Newsy

Organizacje pomocowe boją się nadchodzącej zimy w Ukrainie. Dziesiątki tysięcy ludzi mogą zostać bez schronienia, wody i ogrzewania

2022-10-10  |  06:25

W wielu ukraińskich miastach Rosjanie zniszczyli podstawową infrastrukturę, przez co zimą tysiące ludzi nie będą mieć zapewnionego podstawowego schronienia, dostępu do wody czy ogrzewania. Pomocy będą szukać w Polsce i według części ekspertów to właśnie zimą powinniśmy się spodziewać kolejnej dużej fali ukraińskich uchodźców. – Wszystkie organizacje humanitarne szykują się już na nadchodzącą zimę – mówi Helena Krajewska, rzeczniczka Polskiej Akcji Humanitarnej. Jak podkreśla, długofalowa pomoc wciąż jest potrzebna zarówno uchodźcom, jak i w samej Ukrainie, gdzie trwają działania wojenne.
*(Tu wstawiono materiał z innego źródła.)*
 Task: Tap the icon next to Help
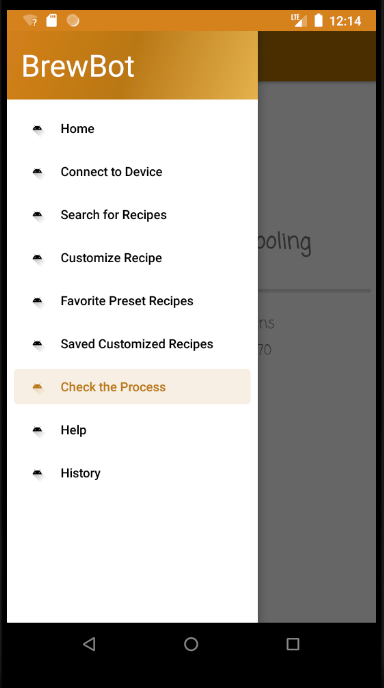click(38, 430)
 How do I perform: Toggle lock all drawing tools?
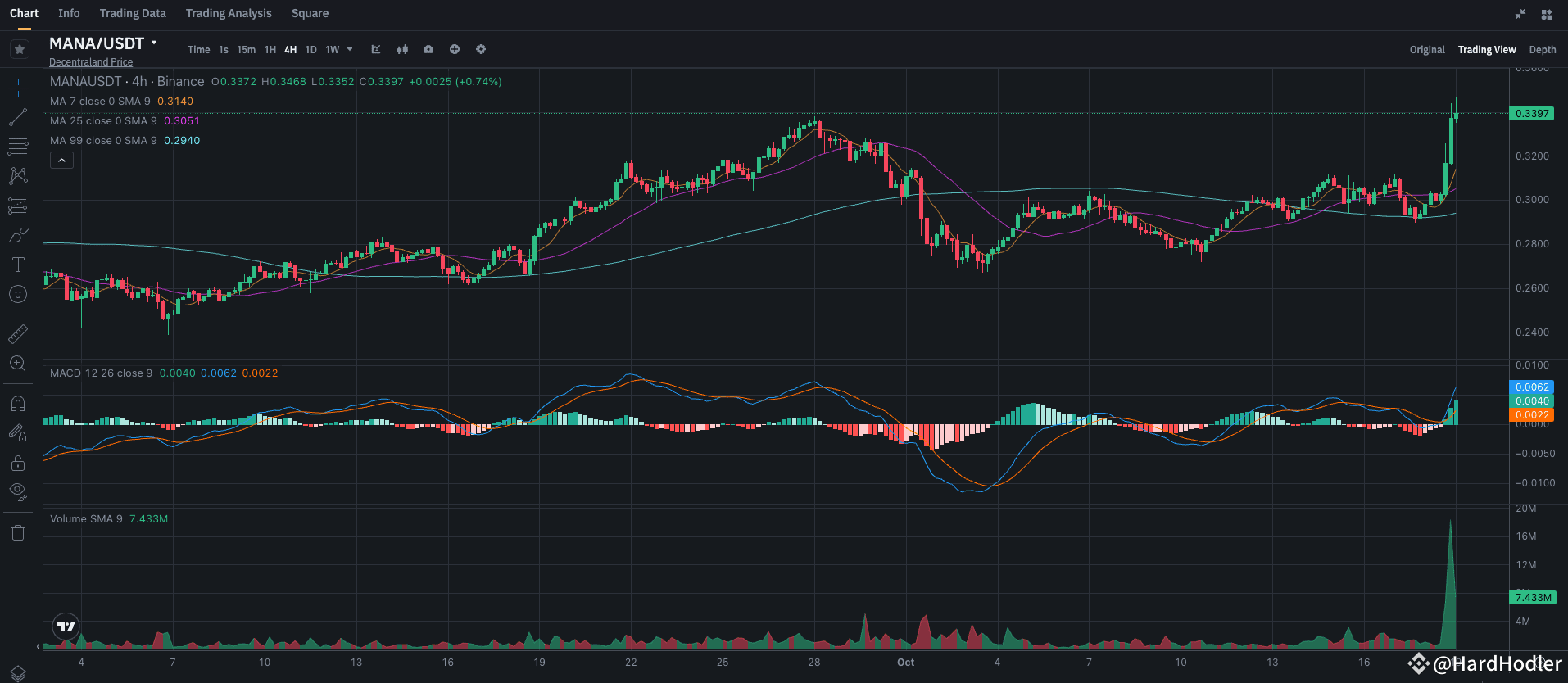[x=18, y=464]
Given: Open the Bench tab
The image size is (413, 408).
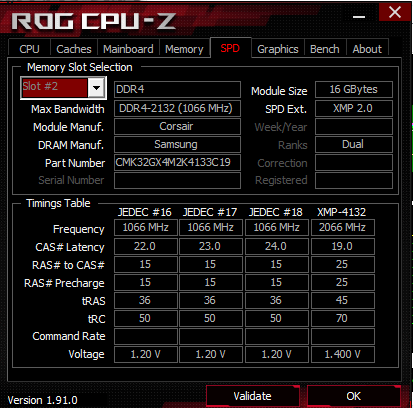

W jej zapewnieniu NGO-sy i organizacje pomocowe mocno liczą na wsparcie ze strony biznesu. 

– Będziemy prowadzić w Polsce program kompleksowego wsparcia dla osób, które są tu już jakiś czas i potrzebują bezpiecznego schronienia, mieszkania, potrzebują się doszkolić, żeby znaleźć pracę, potrzebują wsparcia językowego, integracyjnego, ale także finansowego, bo nie ma się co oszukiwać: najbardziej efektywną formą jest w tym momencie pomoc finansowa dla osób, które próbują jakoś stanąć na nogi – mówi agencji Newseria Biznes Helena Krajewska, rzeczniczka Polskiej Akcji Humanitarnej.

Polska jest od początku głównym kierunkiem wojennego exodusu. Jak podaje Straż Graniczna, od 24 lutego br. – czyli od rosyjskiej napaści na Ukrainę i wybuchu wojny w tym kraju – do 29 września br. granicę polsko-ukraińską przekroczyło już blisko prawie 6,7 mln osób. Ruch odbywa się też jednak w drugą stronę i w tym samym czasie Straż Graniczna odprawiła z Polski do Ukrainy prawie 4,9 mln osób. Widoczne są tzw. ruchy wahadłowe, ponieważ ludzie przechodzą przez granicę tam i z powrotem, np. żeby odwiedzić rodzinę albo sprawdzić swój dobytek. Część ukraińskich uchodźców zdecydowała się też na powrót do kraju, do regionów, w których sytuacja jest względnie spokojna. Szacuje się, że w Polsce wciąż pozostaje ich ok. 1,4 mln (mniej więcej tylu obywatelom Ukrainy nadano numer PESEL, uprawniający do świadczeń socjalnych i podjęcia pracy).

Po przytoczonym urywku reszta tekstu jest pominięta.